Hi. It's Mike Schneider from Robert Baird.
Good morning.
Gregory E. Hyland
Good morning, Mike.
Mike Schneider – Robert W. Baird & Co.
Evan, I am sorry. Just to follow up, so the 10 million in savings you just ran through, that's an annualized number or that's quarterly savings?
Evan L. Hart
That's quarterly savings.
Mike Schneider – Robert W. Baird & Co.
Got it.
Evan L. Hart
And to clarify as well, we had severance cost in the quarter of roughly $400,000 related to some of those savings.
Mike Schneider – Robert W. Baird & Co.
Okay. And then just switching gears, so thank you very much for the raw materials information, Greg.
The flipside of this now is that you're clearly indicating that the incremental cost of under absorption in the second quarter will be greater than that 20 million in cost savings on raw materials. Can you ballpark what you think the incremental costs of, or sequential costs of under absorption would be, Q2 versus Q1?
Gregory E. Hyland
Yeah, Michael. As I've said, we think that we'll more than offset that, and I think it could be as much as a couple of million dollars higher on absorbed overhead cost than the raw material savings.
Mike Schneider – Robert W. Baird & Co.
But only a couple of million dollars? I guess that's surprisingly small to me.
Gregory E. Hyland
And, Mike, just to clarify, you were talking about on a sequential basis?
Mike Schneider – Robert W. Baird & Co.
Yes.
Gregory E. Hyland
Because that is how I answered the raw materials.
Mike Schneider – Robert W. Baird & Co.
Okay. The commentary —
Gregory E. Hyland
It's on a sequential basis.
Mike Schneider – Robert W. Baird & Co.
All right. Again, that seems surprisingly small, even on a sequential basis.
Can that from we deduce that because you took so many man hours out in Q1 and production hours out in Q1 that indeed it's — I don't know if impossible is the right word, but it's difficult to take many more hours out than you did in Q1?
Gregory E. Hyland
No. Actually, we would probably expect to take out more hours in Q2 because as Evan was reviewing the cash flow, we did have a slight increase in inventory and certainly our objective, as we've said a number of times, is to match production with demand and not to have inventories grow.
In fact, we would like to have a continual gradual decline in inventory. And as we also said that we expect revenues and orders to be down in Q2 from Q1.
So, with those two coupled together, we would expect that actually production would probably be less in Q2 than Q1.

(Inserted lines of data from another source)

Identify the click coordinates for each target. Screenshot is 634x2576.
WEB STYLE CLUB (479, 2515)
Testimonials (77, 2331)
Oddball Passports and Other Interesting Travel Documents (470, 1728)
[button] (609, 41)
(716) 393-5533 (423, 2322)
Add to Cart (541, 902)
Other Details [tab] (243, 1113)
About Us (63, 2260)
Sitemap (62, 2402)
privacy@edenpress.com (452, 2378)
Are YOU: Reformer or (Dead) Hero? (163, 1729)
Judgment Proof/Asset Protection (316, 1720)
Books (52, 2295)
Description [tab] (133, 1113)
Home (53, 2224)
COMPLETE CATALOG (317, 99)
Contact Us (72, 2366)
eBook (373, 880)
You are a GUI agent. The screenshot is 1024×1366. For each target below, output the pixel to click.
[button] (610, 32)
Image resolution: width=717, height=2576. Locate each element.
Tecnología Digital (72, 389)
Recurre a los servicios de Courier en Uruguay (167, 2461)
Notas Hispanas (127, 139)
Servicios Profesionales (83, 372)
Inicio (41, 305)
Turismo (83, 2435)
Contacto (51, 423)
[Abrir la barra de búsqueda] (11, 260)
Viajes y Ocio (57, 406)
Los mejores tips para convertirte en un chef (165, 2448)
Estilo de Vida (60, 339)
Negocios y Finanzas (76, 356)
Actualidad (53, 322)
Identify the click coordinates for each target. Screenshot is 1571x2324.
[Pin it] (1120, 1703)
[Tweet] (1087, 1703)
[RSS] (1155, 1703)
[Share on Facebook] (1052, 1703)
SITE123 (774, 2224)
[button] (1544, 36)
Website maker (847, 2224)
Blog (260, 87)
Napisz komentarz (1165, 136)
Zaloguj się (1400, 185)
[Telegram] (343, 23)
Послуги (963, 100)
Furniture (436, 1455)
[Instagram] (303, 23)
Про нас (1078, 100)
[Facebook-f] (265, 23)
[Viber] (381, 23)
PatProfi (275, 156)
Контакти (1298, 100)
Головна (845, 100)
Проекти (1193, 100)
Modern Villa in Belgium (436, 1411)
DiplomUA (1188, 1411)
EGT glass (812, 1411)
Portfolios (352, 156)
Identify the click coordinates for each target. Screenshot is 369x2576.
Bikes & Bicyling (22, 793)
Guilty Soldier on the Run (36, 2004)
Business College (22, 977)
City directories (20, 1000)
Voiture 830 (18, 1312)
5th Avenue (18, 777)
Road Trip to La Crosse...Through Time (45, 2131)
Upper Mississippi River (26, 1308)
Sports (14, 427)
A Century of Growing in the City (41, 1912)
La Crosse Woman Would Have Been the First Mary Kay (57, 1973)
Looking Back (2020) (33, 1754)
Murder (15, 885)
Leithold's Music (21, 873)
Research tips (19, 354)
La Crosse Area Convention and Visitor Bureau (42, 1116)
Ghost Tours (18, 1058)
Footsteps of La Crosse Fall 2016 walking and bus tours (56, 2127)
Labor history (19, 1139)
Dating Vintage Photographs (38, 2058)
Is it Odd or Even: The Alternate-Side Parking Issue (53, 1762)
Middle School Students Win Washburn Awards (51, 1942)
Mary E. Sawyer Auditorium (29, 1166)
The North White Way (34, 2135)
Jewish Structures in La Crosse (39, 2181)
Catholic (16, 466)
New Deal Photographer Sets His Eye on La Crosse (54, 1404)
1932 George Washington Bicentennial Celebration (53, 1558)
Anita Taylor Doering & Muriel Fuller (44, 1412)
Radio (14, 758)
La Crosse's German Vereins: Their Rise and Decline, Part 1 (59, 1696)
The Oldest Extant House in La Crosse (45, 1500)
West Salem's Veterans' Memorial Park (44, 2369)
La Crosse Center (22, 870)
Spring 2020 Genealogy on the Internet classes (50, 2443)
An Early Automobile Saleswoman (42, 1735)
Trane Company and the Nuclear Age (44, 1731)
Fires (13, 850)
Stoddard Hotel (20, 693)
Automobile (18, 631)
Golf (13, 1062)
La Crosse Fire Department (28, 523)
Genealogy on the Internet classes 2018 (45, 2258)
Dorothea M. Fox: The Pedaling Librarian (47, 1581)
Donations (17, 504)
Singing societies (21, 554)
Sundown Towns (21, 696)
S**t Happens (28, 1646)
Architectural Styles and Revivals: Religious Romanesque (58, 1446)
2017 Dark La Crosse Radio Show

Mike Schneider – Robert W. Baird & Co.
Okay. And I guess — I know this is qualitative, but just it surprises me that if the range of under absorption is 22-23 million sequentially, I would have almost expected the number to be much higher, simply because as you say, revenue is going to be down sequentially, your production days will be down sequentially because of that, and compounded by the fact that you want to reduce inventory in dollars, but it's just a reaction more than anything.
Gregory E. Hyland
Mike, again I will point out, the lag — we're on a FIFO basis so it lags. So, what we experienced in last quarter flows through this quarter.
Mike Schneider – Robert W. Baird & Co.
Right. Okay, and I guess, at Mueller, the pricing contribution; you outlined in the press release the exact dollars contributed by the increase in pricing, but when you take it as a percent of sales, the contribution of pricing in Mueller actually was smaller in Q1 than in Q4.
I'm wondering if you have the numbers top of mind, just why pricing would have contributed seven points in Q4 and then only about 5.5 in Q1?
Gregory E. Hyland
It's because our biggest drop off in shipments were our valve and hydrant products, and of course that was the product line where we had our significant price increases. So, if you look in Q4, we had nice shipments of valves and hydrants, we had the drop off in Q1 of those particular products of over 40%.
So, it was a mix that was influencing that pricing difference.
Mike Schneider – Robert W. Baird & Co.
Got it. That's very helpful.
And then back to inventory then. On those lines, can you quantify just what unit inventory looks like, either year-over-year or sequentially, even though the dollars are up slightly?
Gregory E. Hyland
Yeah. Unit inventory is reasonably flat to down slightly because of, as I said, that we had the unabsorbed overhead bumped up inventory, as did what happened to currency valuations.
So, from a unit standpoint, we did not see the increase that it would be indicated by looking at a dollar volume, but it was not, I say, significantly below where we were in the fourth quarter, but yet shipments and orders were. So, relatively to, I think, current market demand, we would say inventory is higher than where we would want it to be.
Mike Schneider – Robert W. Baird & Co.
Okay. And in US Pipe, as a percent again, volumes were down about 16%, but yet you've talked about declines as much as 46% in October.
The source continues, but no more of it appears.